Britain has more than 4000 troops in Basra and plans to withdraw them if Iraq elections pass off peacefully on 31 January.
Prime Minister Gordon Brown has indicated that almost all British troops should be out of Iraq by the middle of 2009, the BBC reports.
The evenutal withdrawal of all but a few hundred British forces, who may remain to continue training Iraqi security forces, should free up more helicopters and intelligence assets for the campaign in Afghanistan.
Defence sources say the Taliban have been quick to adapt their tactics, with increased use of improvised explosive devices.
The United States is planning a big increase in forces in Afganistan in the new year and it is hoping that its Nato allies will follow suit.
Former British Prime Minister Tony Blair was US President George W Bush's strongest ally over the March 2003 invasion of Iraq to topple Saddam Hussein.

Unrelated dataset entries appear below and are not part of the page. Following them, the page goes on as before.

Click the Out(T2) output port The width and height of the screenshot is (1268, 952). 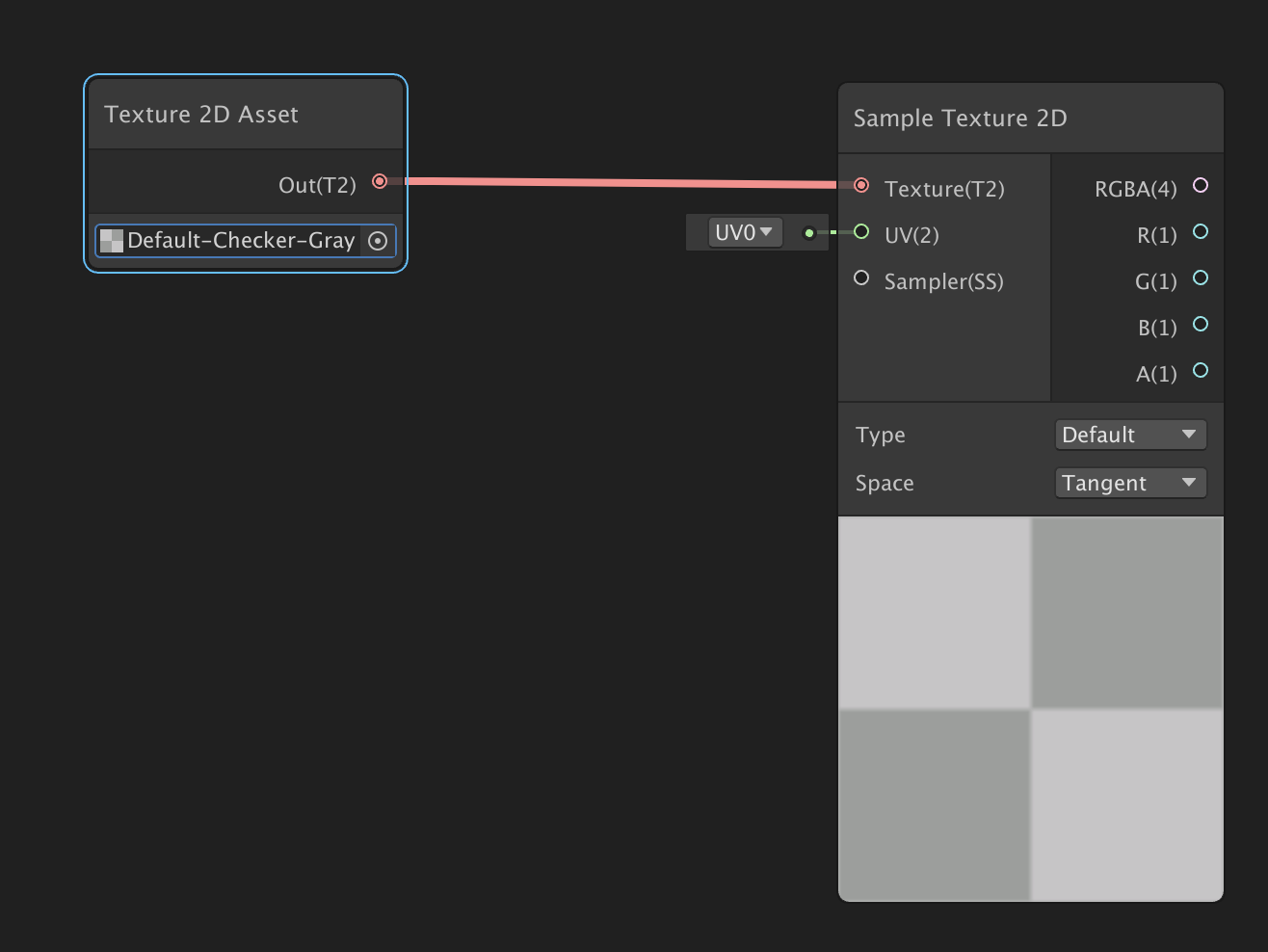pos(380,181)
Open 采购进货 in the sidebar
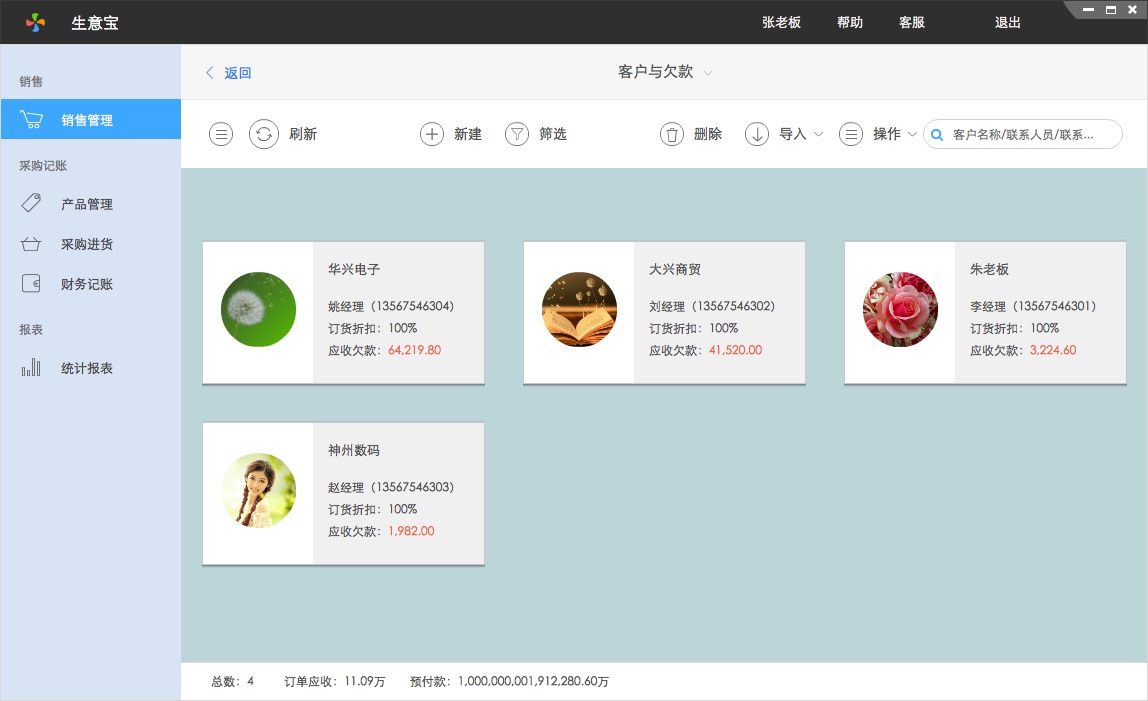 pos(87,244)
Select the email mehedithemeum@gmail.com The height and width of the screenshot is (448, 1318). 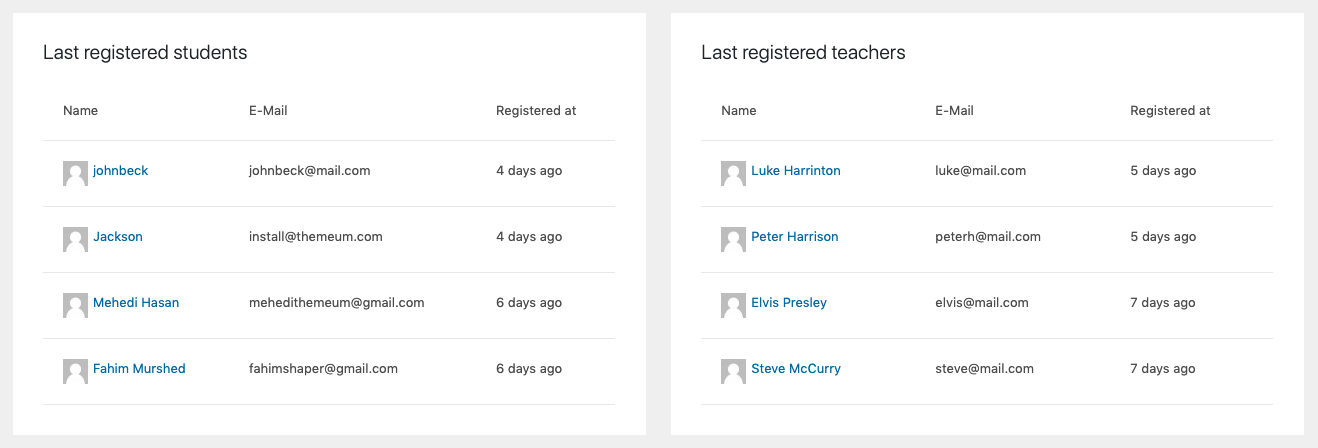click(x=337, y=303)
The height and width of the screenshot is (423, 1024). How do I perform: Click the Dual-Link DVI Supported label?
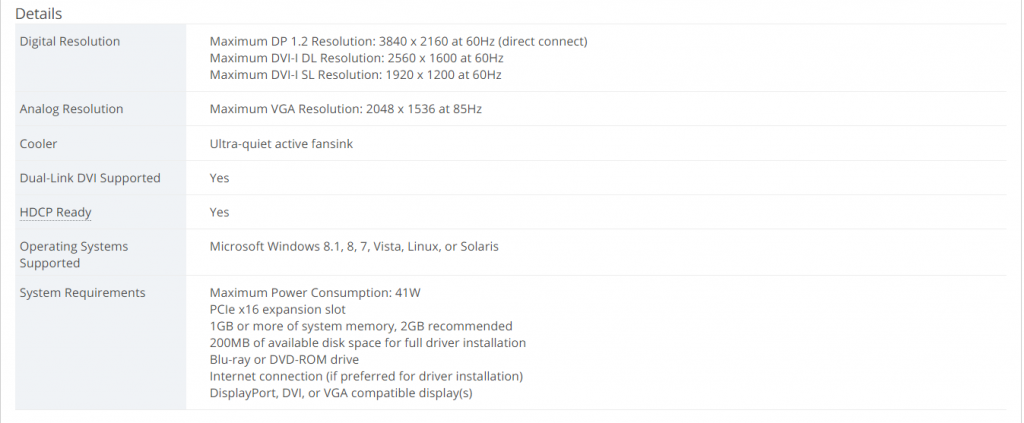tap(90, 178)
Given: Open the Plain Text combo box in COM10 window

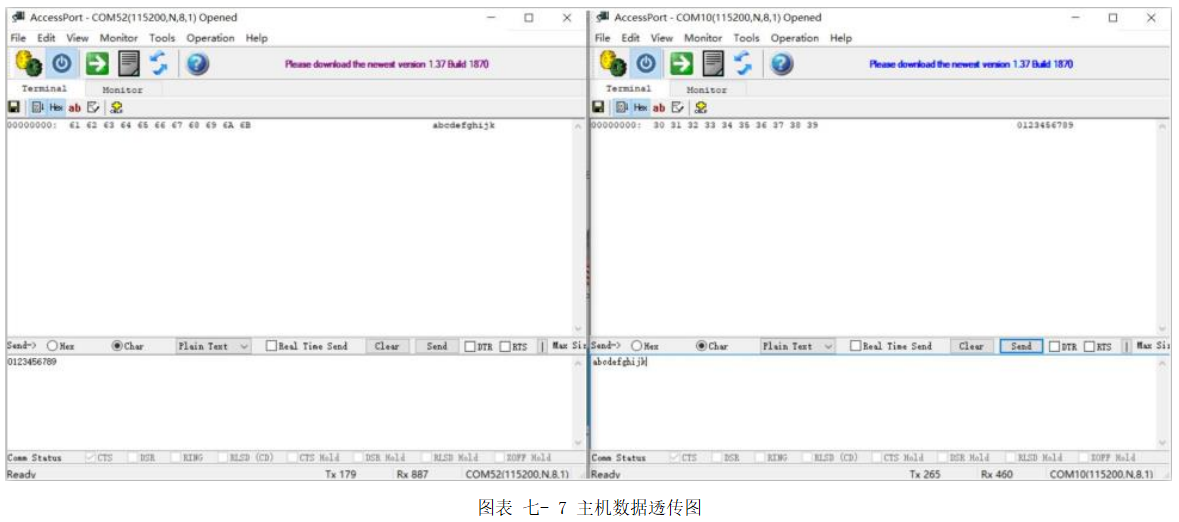Looking at the screenshot, I should pyautogui.click(x=798, y=346).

Mr Blair sent 45,000 troops to join the US-led military action but the war cost him public support.
Mr Brown, who took over from Mr Blair in June last year, has reduced British troop levels in Iraq and bringing most of the remaining troops home could give him a boost at the next election, due by mid-2010.
On Tuesday, US General David Petraeus said violence in Iraq in the past few weeks had fallen to its lowest level since mid-2003 and that security gains, while still at risk of reversal, were less fragile than before.